Debt financing refers to money raised through some sort of loan, usually for a single purpose over a defined period of time, and usually secured by some sort of collateral. There are various types of debt financing options ranging from Fixed Rate Mortgages, Bridge & hard money funds, and owner carry-back loans. Since the real estate market crash of 2007, the debt markets have frozen and the equity requirements posed by lenders have risen. Hence it is important to understand the equity portion of the capital stack.
In today’s market, a real estate entrepreneur/investor should expect the equity component of a deal to comprise 15 to 40 percent of the appraised value of the property, and likely higher for development deals and other projects considered more risky. Equity capital is the cash money invested in the deal which can either be the investor’s own money or cash from third party capital investors: private equity, hedge funds, accredited and non-accredited investors. (Read more about how to legally raise money from these types equity sources).
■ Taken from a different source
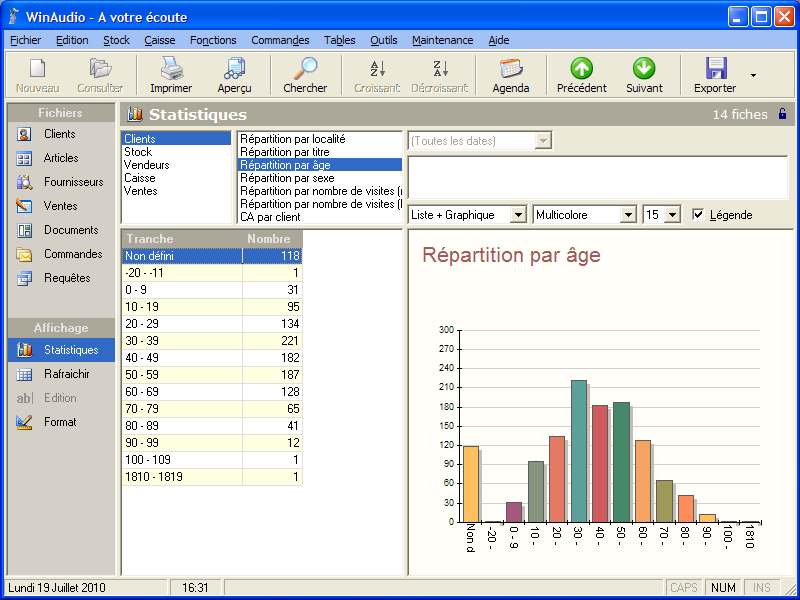Select Répartition par sexe in list
This screenshot has width=800, height=600.
[287, 178]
All of these sources provide funds in exchange for a portion of ownership, and therefore a share in the profits of the investment. Equity has the benefit of a long term capital source but it has costs associated with it which can include one or more of the following: giving up some control of your investment strategy, legal, accounting, and capital raising fees, which eat up at least three to five percent of the amount raised and equity investors will want a regular stream of information which can eat up your time to do more deals.
Real Estate investors need to strike the right balance between debt and equity financing by weighing the costs and benefits of each and making sure that you are structuring the best capital stack for the investment which benefits you and your equity investors over the investment horizon.
Different Types of Debt
- Conventional First Mortgage Debt: A conventional first mortgage loan is either a fixed or adjustable mortgage loan. A mortgage is typically given out by banks and pension funds (depending on the size of the loan) and a lien is placed on the asset as a security. Conventional debt is cheapest and lengthiest form of borrowing but it is also the least accessible and most time consuming source of debt capital.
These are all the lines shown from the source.